The Third Line of Defense: Internal Audit
Internal auditors provide the governing body and senior management with comprehensive assurance based on the highest level of independence and objectivity within the organization. This high level of independence is not available in the second line of defense. Internal audit provides assurance on the effectiveness of governance, risk management, and internal controls, including the manner in which the first and second lines of defense achieve risk management and control objectives.
Source: The IIA.

“There is a belief that if you over-complicate anything, you can’t explain it to the board,” Anderson says. “But these guys aren’t stupid. They are all bright people, and that’s how they got to where they are. We’ve got to understand the complexity and then find ways of reporting it. There is no point in imposing simplicity before you have done the more complex analysis.”

Peter Bonisch, a partner with Paradigm Risk Consulting, agrees. “All this simplification is fine, but when you simplify away essential elements of the story, all you are doing is introducing a different form of complexity at a different stage in the process,” he says. “You just end up building in problems elsewhere.”

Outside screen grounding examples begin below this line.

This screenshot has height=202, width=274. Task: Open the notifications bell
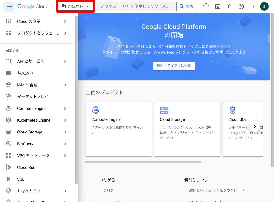(x=229, y=6)
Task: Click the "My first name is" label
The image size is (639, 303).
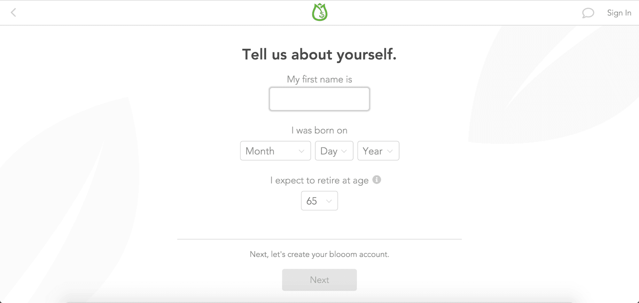Action: pyautogui.click(x=319, y=79)
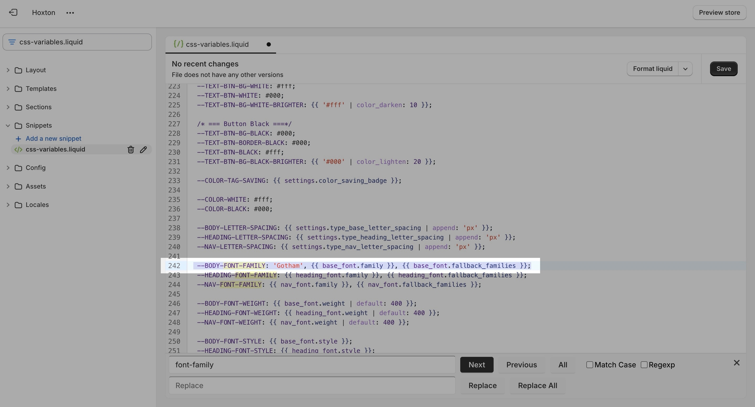Select the css-variables.liquid editor tab
Image resolution: width=755 pixels, height=407 pixels.
(217, 45)
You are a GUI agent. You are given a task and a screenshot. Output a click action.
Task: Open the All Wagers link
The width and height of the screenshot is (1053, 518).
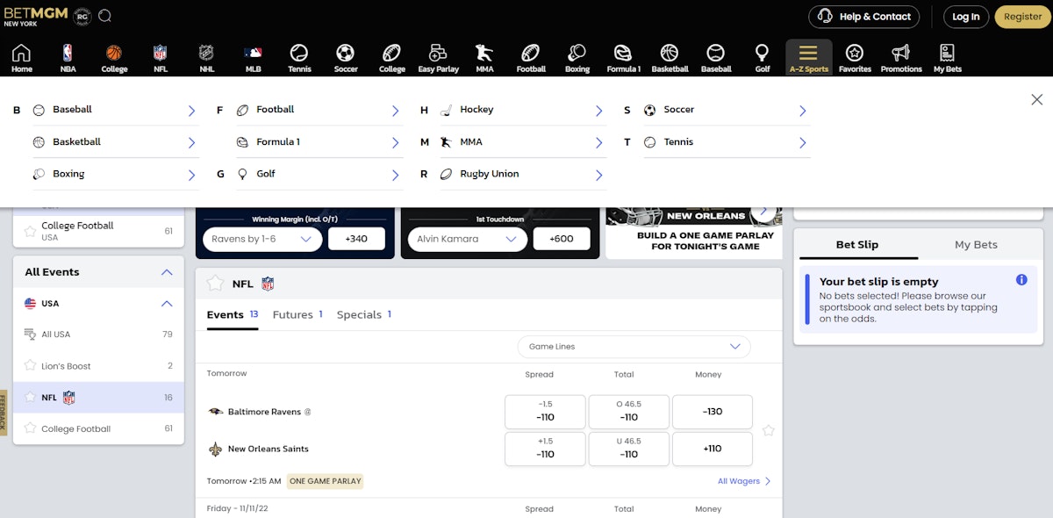[743, 481]
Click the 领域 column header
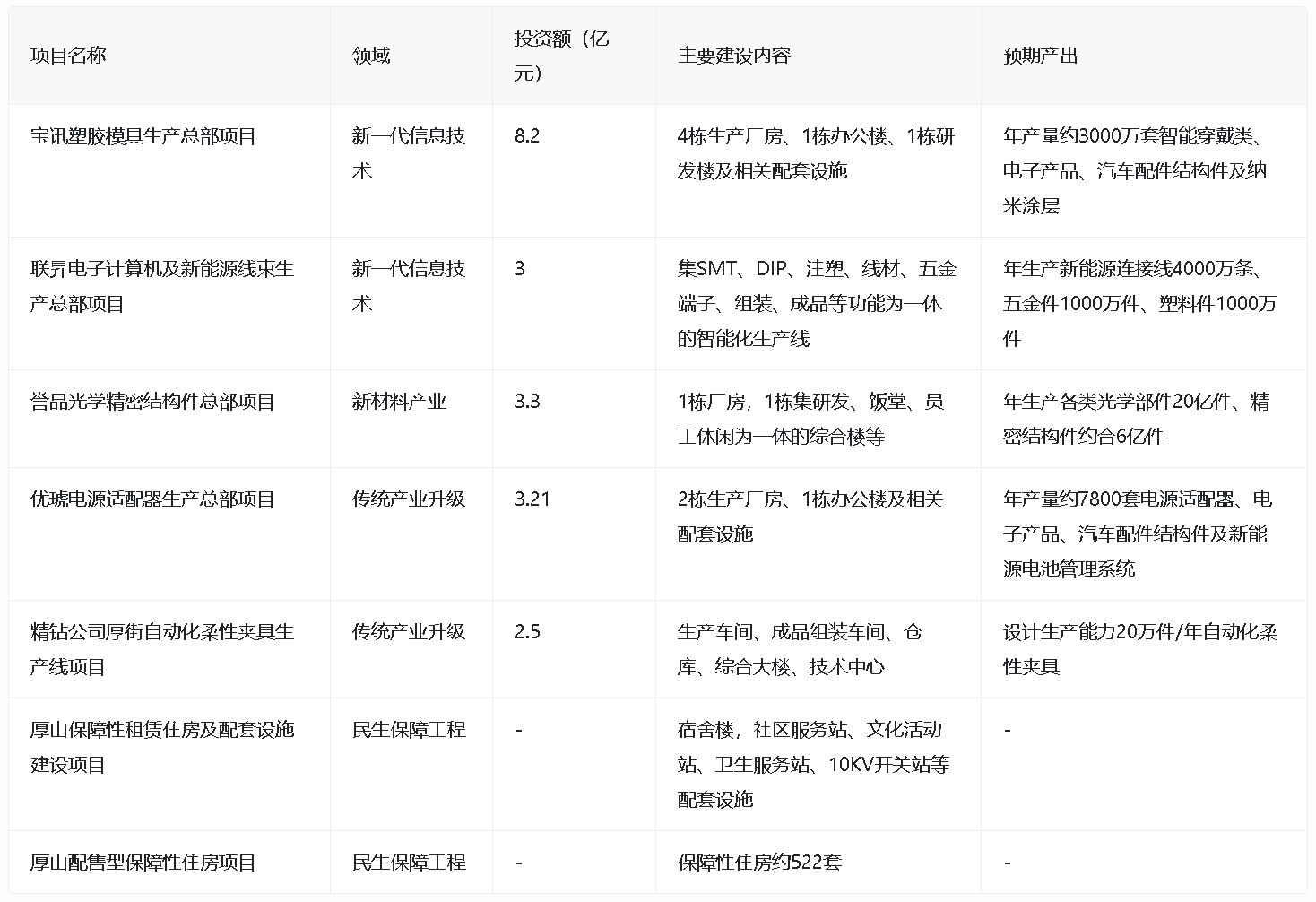Screen dimensions: 1316x902 (x=371, y=56)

Nor are the Three Lines critics pleased that its simple approach has worked its way into the mindset of regulators.

“It worries me that a flawed metaphor has been grasped so firmly by regulators,” Bonisch says. “Why is it that when we are talking about corporate financial principles we can’t use the language of corporate finance? Why is that that when we talk about accounting principles we can’t use the language of accounting? Why do we have to lay over this presumed simplicity which just means a different thing to everyone who hears it, and therefore introduces complexity?”

There are, of course, many voices supporting the Three Lines approach. It is “a brilliant philosophy,” says Robert Croft, an executive director at Nomura International, who squared off with Anderson at the Risk Audit Professional Development debate. “What can be simpler than having the people who take the risk in the first line, the people who monitor the people taking the risk in the second line, and then people who check what the first line and the second line are doing in the third line?”

“Simple and elegant” is how Richard Fowler, a senior audit specialist at shipbuilder Huntington Ingalls Industries, described the model in a written response to Marks. “All it is suggesting is that there is a hierarchy within the organization in treating risks.”

“Suggesting that the model is wrong seems to be reaching too far and discrediting all the effort put forth by many valuable internal auditors to develop it,” says Tom Brothers, director of internal audit and enterprise risk management at First Guaranty Bank in New Orleans.

Where does the debate go from here? While nobody expects the Three Lines model to transform radically or go away any time soon, there is hope that businesses will take a broader view of how they approach risk and the roles various parts of the enterprise play in risk management.

“We should be looking at the proper positioning and understanding of risk management and internal audit, because this model affects both,” Marks says. “It is making everybody the ‘Department of No,’ instead of the ‘Department of How.’ We need to say that risk management is there to help the board and management take the right risk, with internal audit there to provide assurance over the processes that management uses to take the right level of the right risk.”

Anderson fears that the Three Lines model, like many other post-crises reactions from Sarbanes-Oxley to the Dodd-Frank Act, will be enshrined and seen as a cure-all.

“I’ve heard a number of people say that if only we had implemented the Three Lines of Defense properly in the banks before the global financial crisis, it wouldn’t have happened,” he says. “What a load of utter and complete codswallop. All of these things are looking at simple prescriptions and simplicity is the enemy of understanding risk and risk management.”